I was very shocked when Bill died. I have to say, I was also shocked when Bill, Oliver and Scorpius used Avada Kedavra... but I suppose Harry used Unforgivables at times (though never this one) and certainly wanted to kill people.
The story behind the crime(s) is very plausible - love is certainly one of the most common murder motives (at least in crime fiction it is). Also I think it's clever that you made Gabriella a Zabini - after what her grandmother did - that was a nice connection.
The ending of this story was just beautiful, and it really showed that the investigation may be over (and I assume Gabriella was found), but 11 innocent people have still died, and that is going to continue to have a huge impact on those who cared for them.
Once again, your dialogue is absolutely fantastic and I can't believe how well you managed to resolve this in one chapter! When I saw that this was the last chapter, I was a little surprised because it seemed like there were a lot of ends to tie up... but you did it really well. I'm glad you showed the flashback, it really cleared things up. That night in December 2023 was certainly fateful...
Sorry that this is short, but I have to go now - this was a wonderful story, probably my favourite of yours. Your writing was fantastic and your characterisations were excellent and it was just an all-round great read.

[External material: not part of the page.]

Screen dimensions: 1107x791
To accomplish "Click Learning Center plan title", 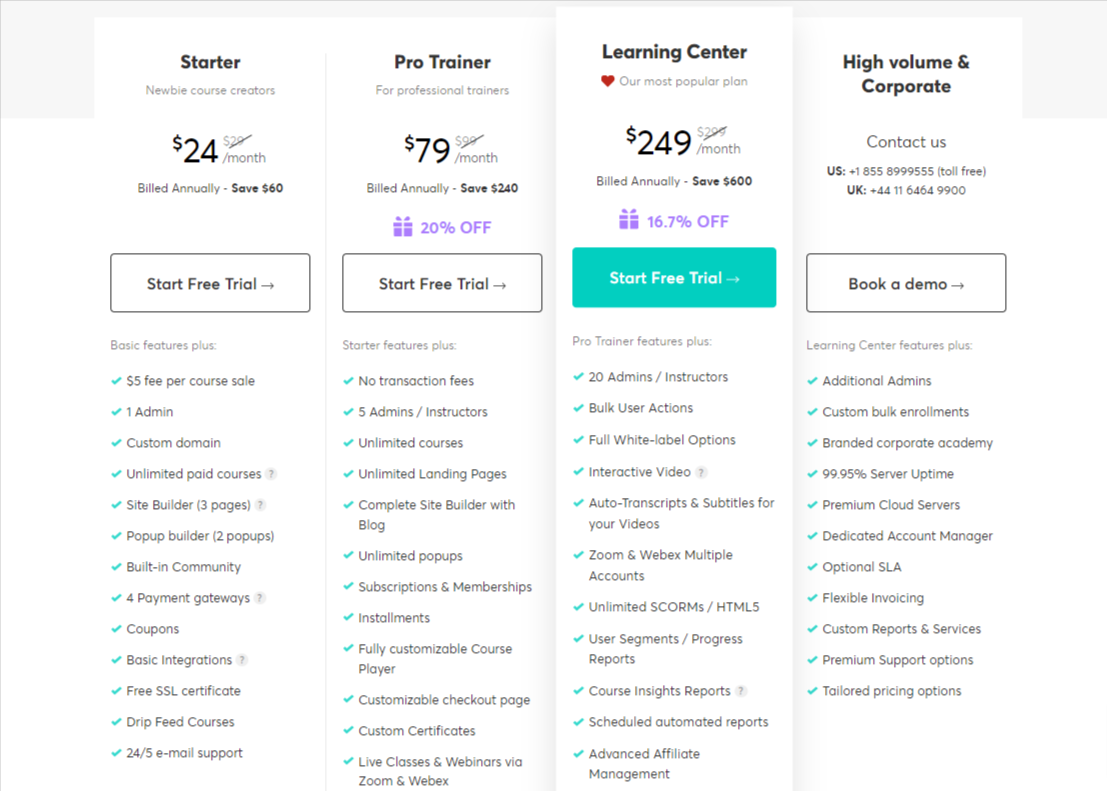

Author's Response: I still don't like Rose, so the fact that you've grown to like her is a really, really good thing :) And I shocked you? Yay me :P Bill was always going to die -- I plotted his death when I did Fleur's. And Bill, Oliver and Scorpius all had motive to kill Gabriella -- retribution. Revenge for their respective daughters' deaths. So I'm glad you got that, ditto the love motive. I was worried it wasn't going to be plausible or something.
Gabriella was not found. Her story will continue, sooner or later -- basically whenever RL calms down and I can sit down and write a story without worrying about anything. I'm glad you thought I tied things up properly -- again, I was worried I would leave something out. Don't ever apologise for leaving a "short" review, though; your reviews always brighten my day and what's better is that they're not even oneliners or anything. And this is your favourite? That's funny -- Alex said the same thing. I think you two are more than a little barmy for liking my work, but, as Jess once said, my ego thanks you :) Hugs and squishes to you for your wonderful reviews! And I don't think I've told you, but I have nominated a story of yours for the QSQs as well -- Curiosity. That's two nominations you've got now! Nice one!
Wow. This story is very impressive, Jess, although rather bleak as well.
I liked the fact that Michael is essentially good. He sacrificed himself for other people and fought bravely etc and he had qualms about using the Cruciatus Curse.
But as Michael looked down at his hands through a blur of tears, his murderous hands, what he truly wanted was entirely different. He truly understood what Unforgivable meant. I loved this part. For some reason it reminded me of Shakespeare - in both Macbeth and Hamlet (through Claudius) he shows guilt through hands... anyway, I could be reading too much into it, but whether or not it was like Shakespeare, it was a fantastic paragraph. It just summed this whole story up so well.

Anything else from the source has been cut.